**Tasks to complete**:
A: Please copy the womanism passage word for word, between "Evolutions of Womanism" and "problem solving today.", inclusive.
B: Answer these questions from the womanism passage:
(i) Which two people will converse during the program?
(ii) In what year did Alice Walker introduce the term that gave womanism its name?
(iii) In which decade did womanism grow out of Black women's recognition of a culturally distinct approach to social problem solving?

**Source document**:
'''
Evolutions of Womanism
During this program, Maparyan and Fraser-Burgess will converse about the evolution of womanism and the importance of the African/African-descended worldview in higher education and global problem solving today.
Womanism as an intellectual, social, and cultural movement grew out of Black women’s recognition of a culturally distinct approach to thinking about social problem solving in the 1970s. In the context of mainstream feminism, which was, at that time, largely driven by white middle class women’s ideas, goals, and agenda, Black women in the U.S. and beyond started to articulate an alternative praxis that came to be known as womanism, after a term introduced by writer and activist Alice Walker in 1977. These women were Black feminists, self-described Third World feminists, and other Black women who, up to then, had resisted these labels but, nevertheless, were part of the movement by Black women to transform the world in the direction of justice, peace, and healing. Over the next several decades, womanism matured into a world-embracing perspective informed by Black women and people of color of all genders from diverse countries and cultures.
'''
**Available data**:
'''
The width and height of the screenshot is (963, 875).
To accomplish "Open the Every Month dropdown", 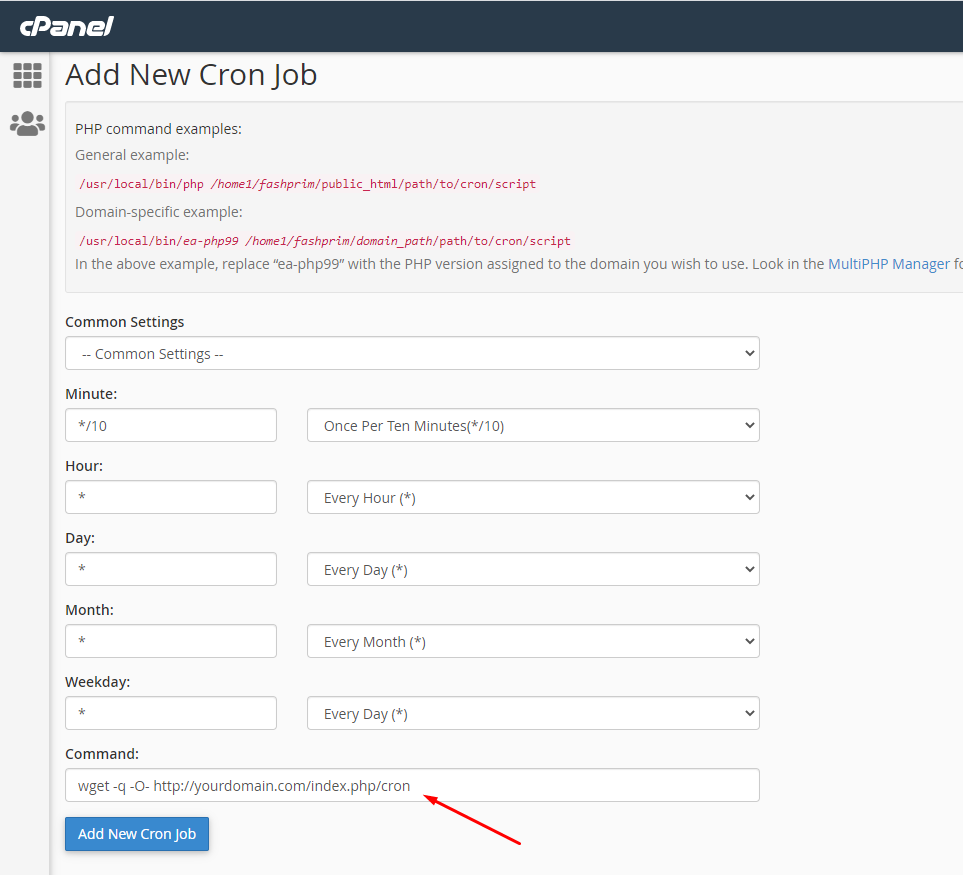I will pyautogui.click(x=532, y=641).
'''
**Responses**:
A:
Evolutions of Womanism
During this program, Maparyan and Fraser-Burgess will converse about the evolution of womanism and the importance of the African/African-descended worldview in higher education and global problem solving today.

B:
(i) Maparyan and Fraser-Burgess
(ii) 1977
(iii) The 1970s